**Directions**:
Scan the data below. Pull out each line where "height" occurs.
--- START ---
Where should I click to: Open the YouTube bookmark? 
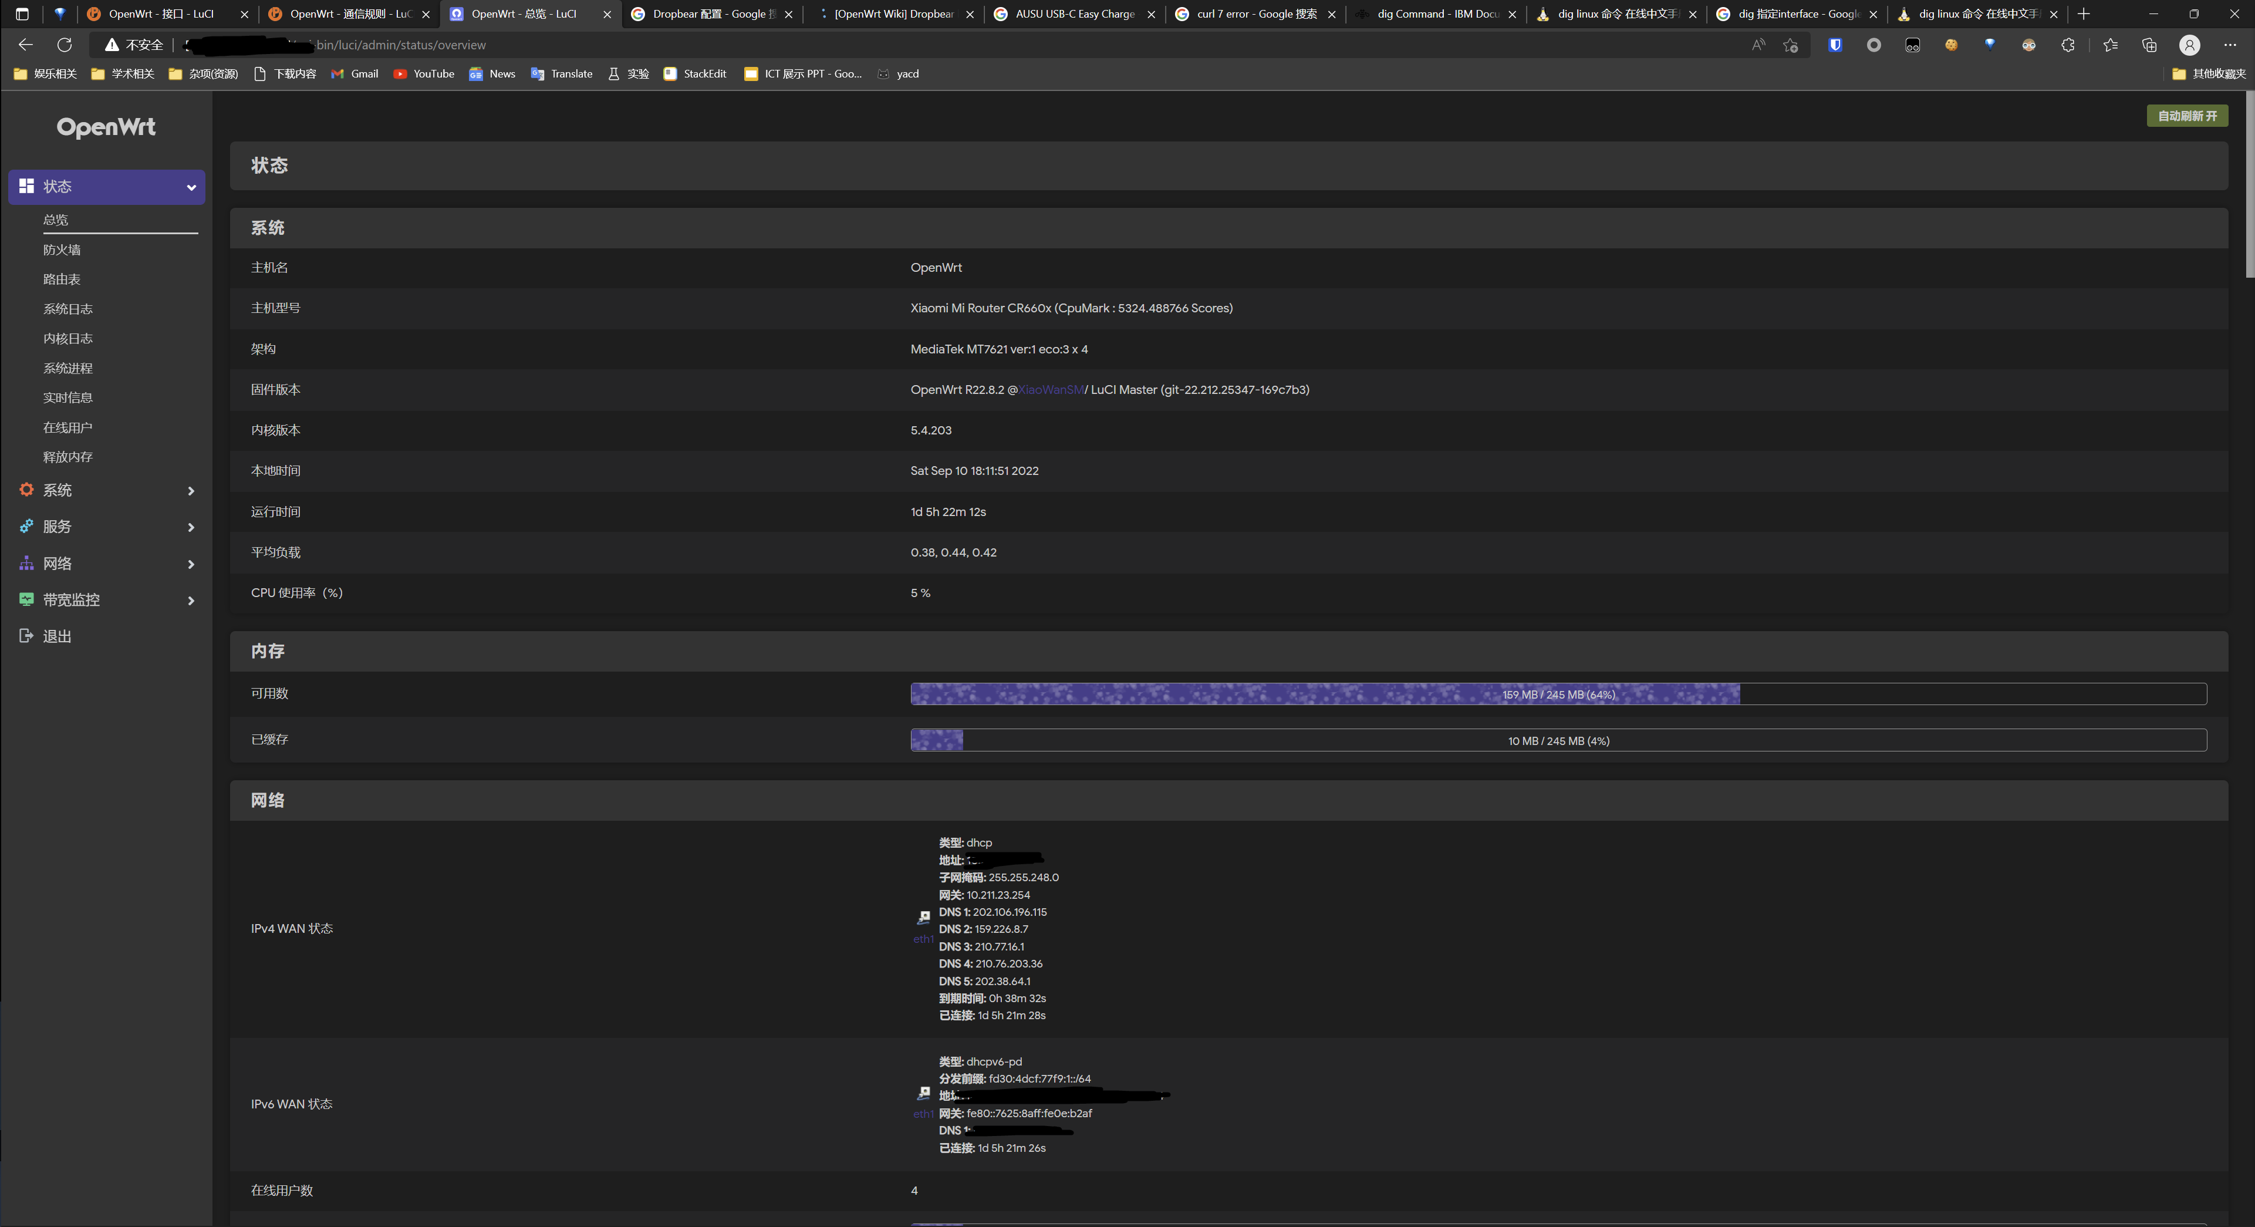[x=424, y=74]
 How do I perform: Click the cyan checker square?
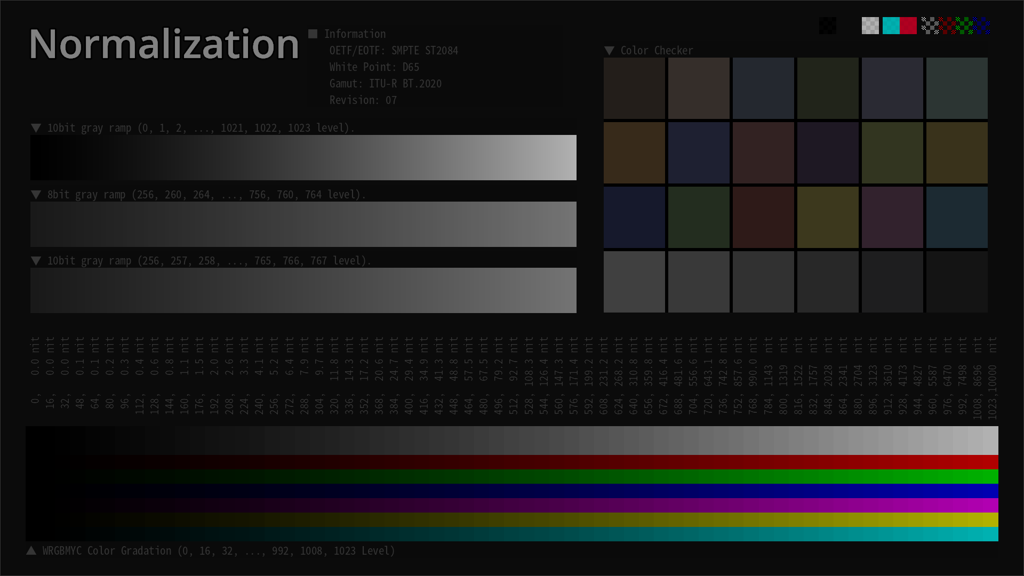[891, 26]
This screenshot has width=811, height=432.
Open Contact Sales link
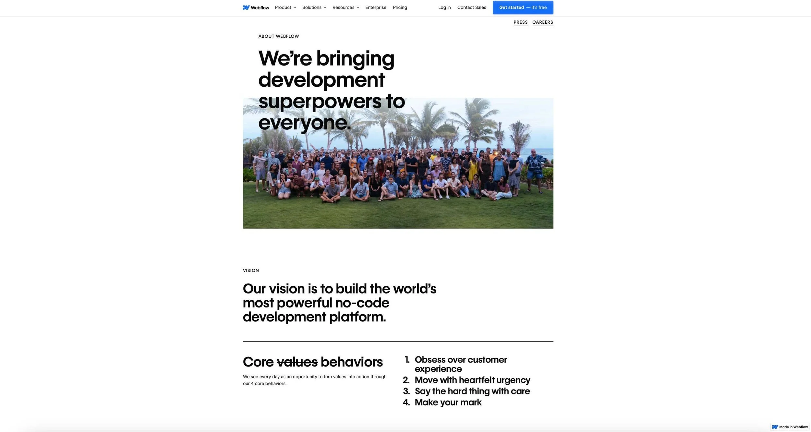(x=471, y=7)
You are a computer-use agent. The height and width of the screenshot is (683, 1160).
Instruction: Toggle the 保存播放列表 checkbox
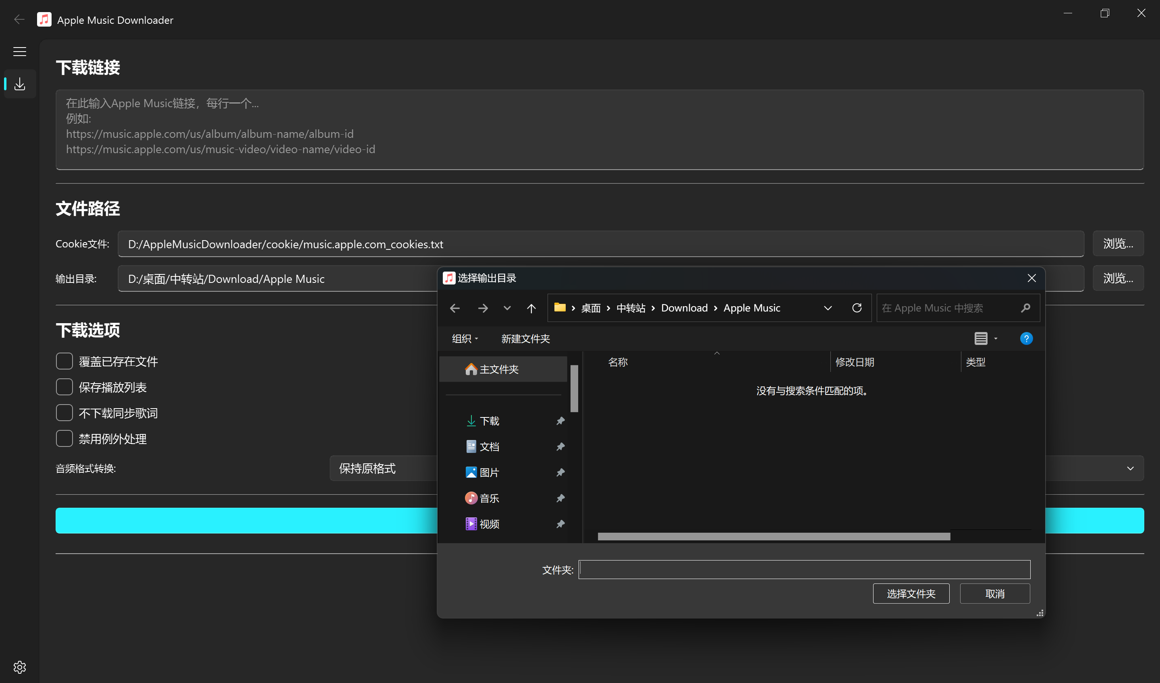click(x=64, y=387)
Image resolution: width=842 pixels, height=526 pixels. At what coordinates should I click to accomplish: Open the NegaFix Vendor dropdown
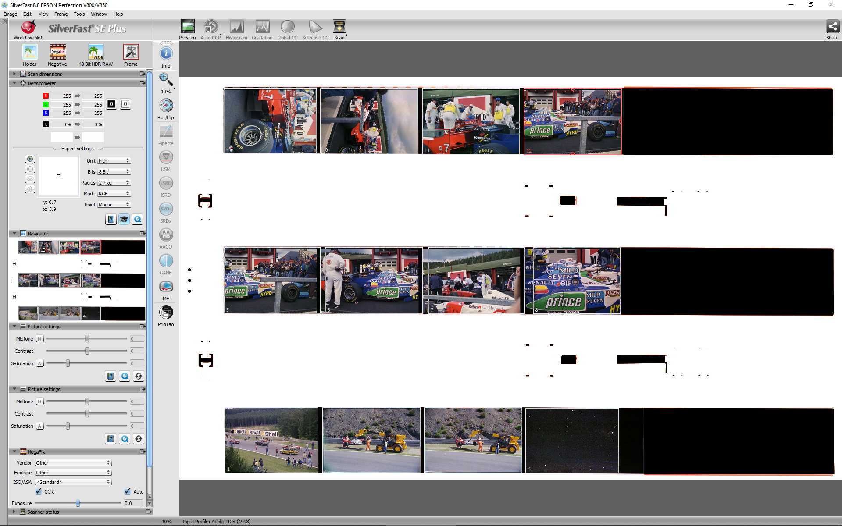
--- END ---
**Reply**:
This screenshot has width=811, height=432.
You are a computer-use agent. The height and width of the screenshot is (683, 1160).
Image resolution: width=842 pixels, height=526 pixels. At what coordinates should I click to accomplish: Open the NegaFix Vendor dropdown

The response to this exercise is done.